Goal of the exercise: Set out word for word the line that contains "You are a GUI" and each line after it, through the end of the data below, but exclude the pictures.

The records below:

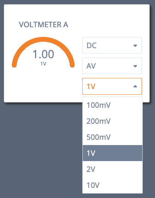155x198 pixels.
Task: Pick the 500mV range entry
Action: [113, 137]
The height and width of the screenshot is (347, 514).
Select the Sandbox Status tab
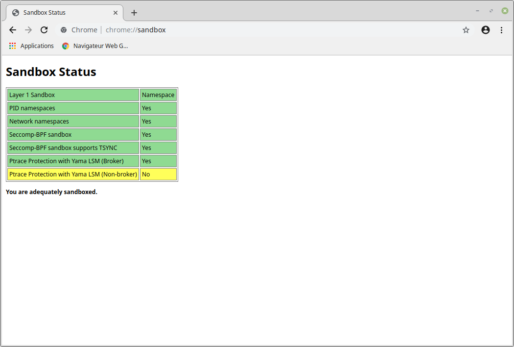[x=59, y=13]
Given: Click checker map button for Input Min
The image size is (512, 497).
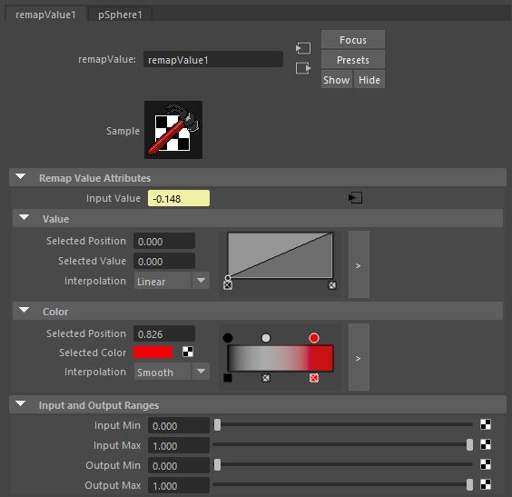Looking at the screenshot, I should (x=486, y=424).
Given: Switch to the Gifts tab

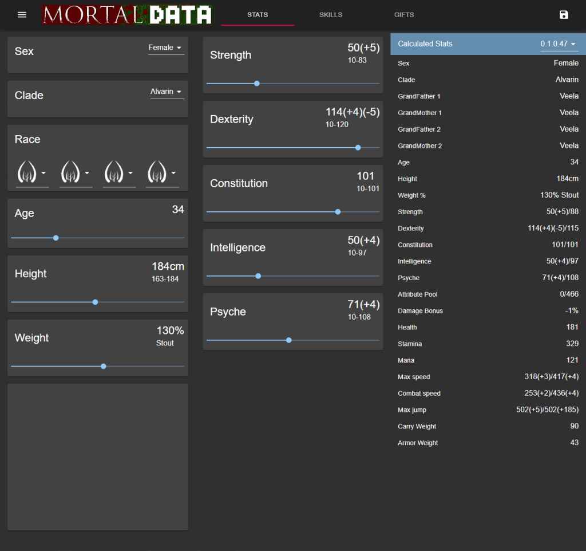Looking at the screenshot, I should (x=404, y=15).
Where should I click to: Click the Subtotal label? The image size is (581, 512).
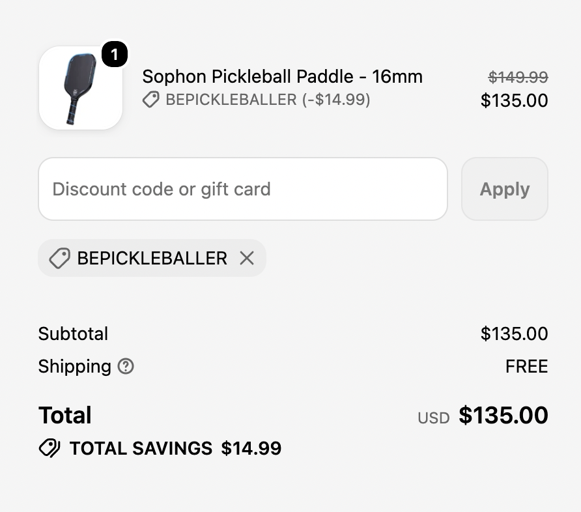coord(74,334)
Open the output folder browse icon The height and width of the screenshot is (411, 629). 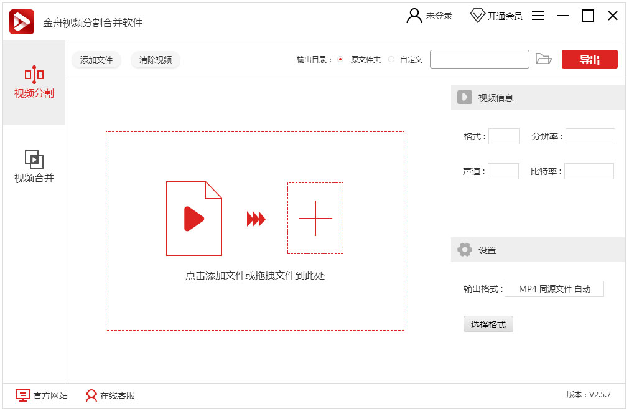tap(544, 59)
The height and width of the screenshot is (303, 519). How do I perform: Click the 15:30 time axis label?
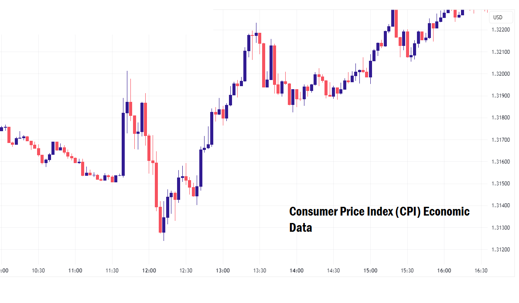click(407, 271)
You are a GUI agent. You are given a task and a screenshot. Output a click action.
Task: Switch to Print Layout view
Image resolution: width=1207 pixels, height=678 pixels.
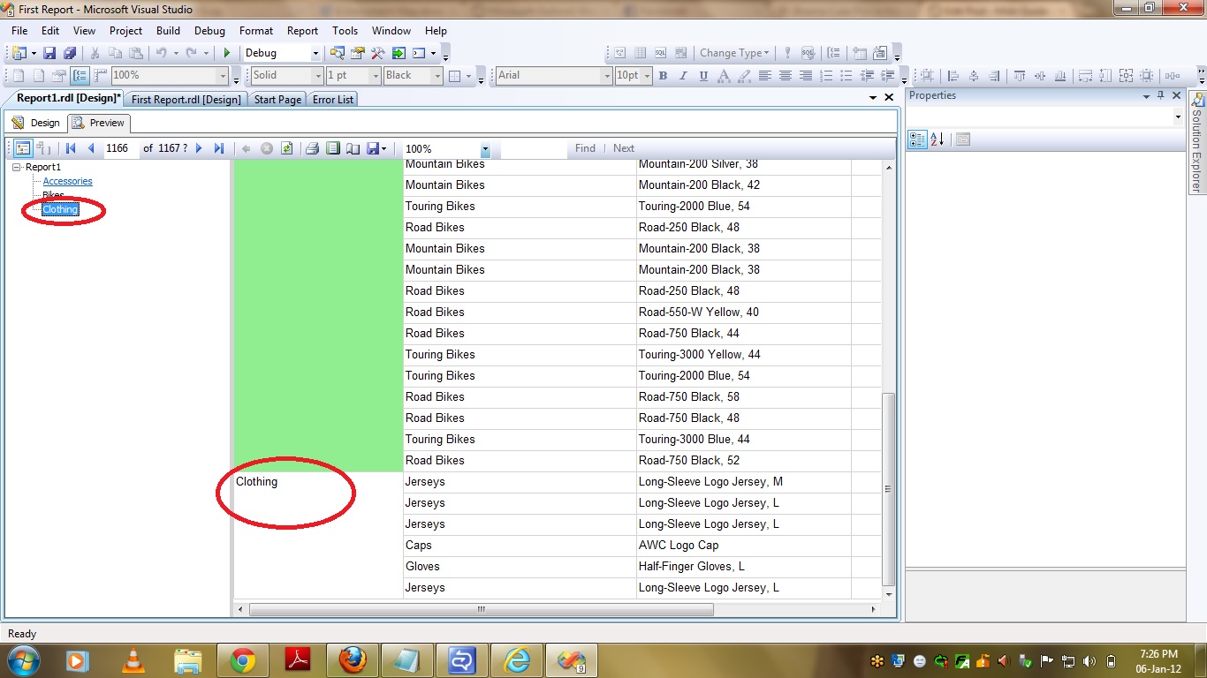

End of The records.

Solution below:
You are a GUI agent. You are given a task and a screenshot. Output a click action.
Task: Switch to Print Layout view
Image resolution: width=1207 pixels, height=678 pixels.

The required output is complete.